=== PROVIDED TEXT ===

# One stone complete



## jdubbya (Nov 6, 2005)

A continuation of this thread;
http://www.hauntforum.com/showthread.php?t=32649

Finished one of them and will deliver it tomorrow. Hope to have the other one done by the end of the week.


----------



## Pumpkin5 (Aug 8, 2010)

:jol:Oh that looks fantastic!!! I know you have probably lost my home address for delivery...but I just PM'd it to you. Ha ha!!!
Nice, really nice stone!!!


----------



## kevin242 (Sep 30, 2005)

yes!


----------



## Lord Homicide (May 11, 2012)

Looks pretty sweet man. It looks pretty damn tall with that 5 gal bucket as a ref


----------



## CreeepyCathy (Mar 28, 2009)

perfect.


----------



## jdubbya (Nov 6, 2005)

Pumpkin5 said:


> :jol:Oh that looks fantastic!!! I know you have probably lost my home address for delivery...but I just PM'd it to you. Ha ha!!!
> Nice, really nice stone!!!


Would you like it overnighted or is regular delivery good?



Lord Homicide said:


> Looks pretty sweet man. It looks pretty damn tall with that 5 gal bucket as a ref


It's 38 inches total height. It's set into the top tier of the base and glued to the bottom piece of foam. The whole thing is mounted on a piece of plywood for stability.



CreeepyCathy said:


> perfect.


Thanks CC. It came out pretty good. Got some nice streaking with this one.


----------



## Great Pumpkin (Feb 21, 2011)

Love it jdubbya! Its great!


----------



## graveyardmaster (May 14, 2012)

awesome...they look soo cool!


----------



## RoxyBlue (Oct 6, 2008)

The paint job came out really well, and I like the detail of soft edges on the base. Your friend should be very happy.


----------



## Spooky1 (Aug 25, 2008)

Good looking tombstone. You got a nice aged look with the paint job.


----------



## Troll Wizard (May 3, 2012)

Great job, stone looks well aged.


----------



## jdubbya (Nov 6, 2005)

Thanks all. My friend picked it up yesterday and was very happy with it, and I'm glad it is out of my garage so nothing happens to it. I'm slowly finishing up stuff and clearing space so I have room to move things down out of the rafters soon and start touching things up. The pressure is building!


----------



## Lunatic (Oct 3, 2006)

Great looking stone JD!


----------



## Lilly (Jun 13, 2006)

Good Job..i like the tall ones too. variety is good!


----------



## Hairazor (Mar 13, 2012)

Nice, nice work!!!


----------



## jdubbya (Nov 6, 2005)

*Second one done*

Finished the second stone today. Two coats of off white DryLok then dry brushed with dark gray to match the shading on the statue. I'll take this to it's new owner tomorrow and free up some space in the garage. This is the last project I'm doing for friends this year and now only have to finish up my own monument and a few other small projects.


----------



## kevin242 (Sep 30, 2005)

looking good, Jdub!


----------



## jdubbya (Nov 6, 2005)

Thanks man!


----------



## Uruk-Hai (Nov 4, 2006)

Both look great!!!


----------



## heresjohnny (Feb 15, 2006)

That looks good!


----------



## Headless (Sep 4, 2011)

That looks amazing as well! Great job.


----------

===

REQUIREMENTS:
A. Answer these from the tombstone thread:
(i) What is the total height of the first stone?
(ii) What was applied to the second stone before it was dry brushed with dark gray?
(iii) Besides the paint job, what detail on the first stone does RoxyBlue say she likes?
B. Rewrite the tombstone thread from "Thanks all. My" up to and including "(Oct 3, 2006)", putting "attic" in place of "rafters".
The material that comes next has no role in any of this.

=== DATA SHOWN ===

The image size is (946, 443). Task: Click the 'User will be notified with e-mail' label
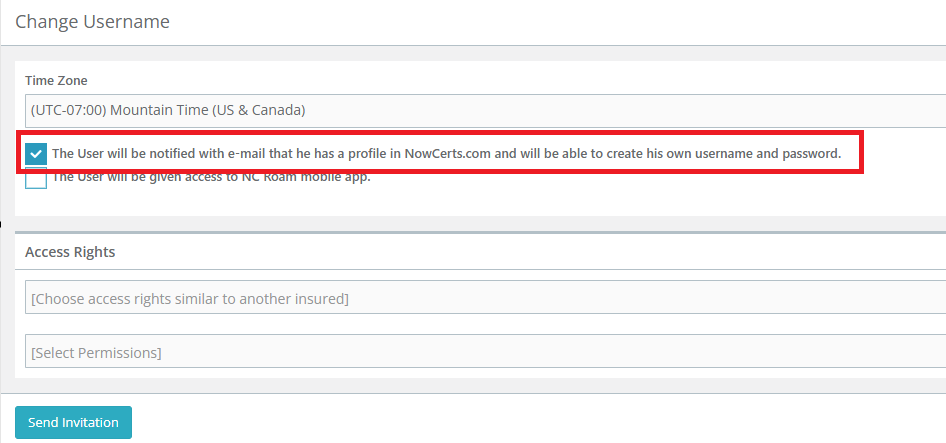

===

SOLUTIONS TO EACH TASK:
A.
(i) 38 inches.
(ii) Two coats of off white DryLok.
(iii) The soft edges on the base.

B.
Thanks all. My friend picked it up yesterday and was very happy with it, and I'm glad it is out of my garage so nothing happens to it. I'm slowly finishing up stuff and clearing space so I have room to move things down out of the attic soon and start touching things up. The pressure is building!


----------



## Lunatic (Oct 3, 2006)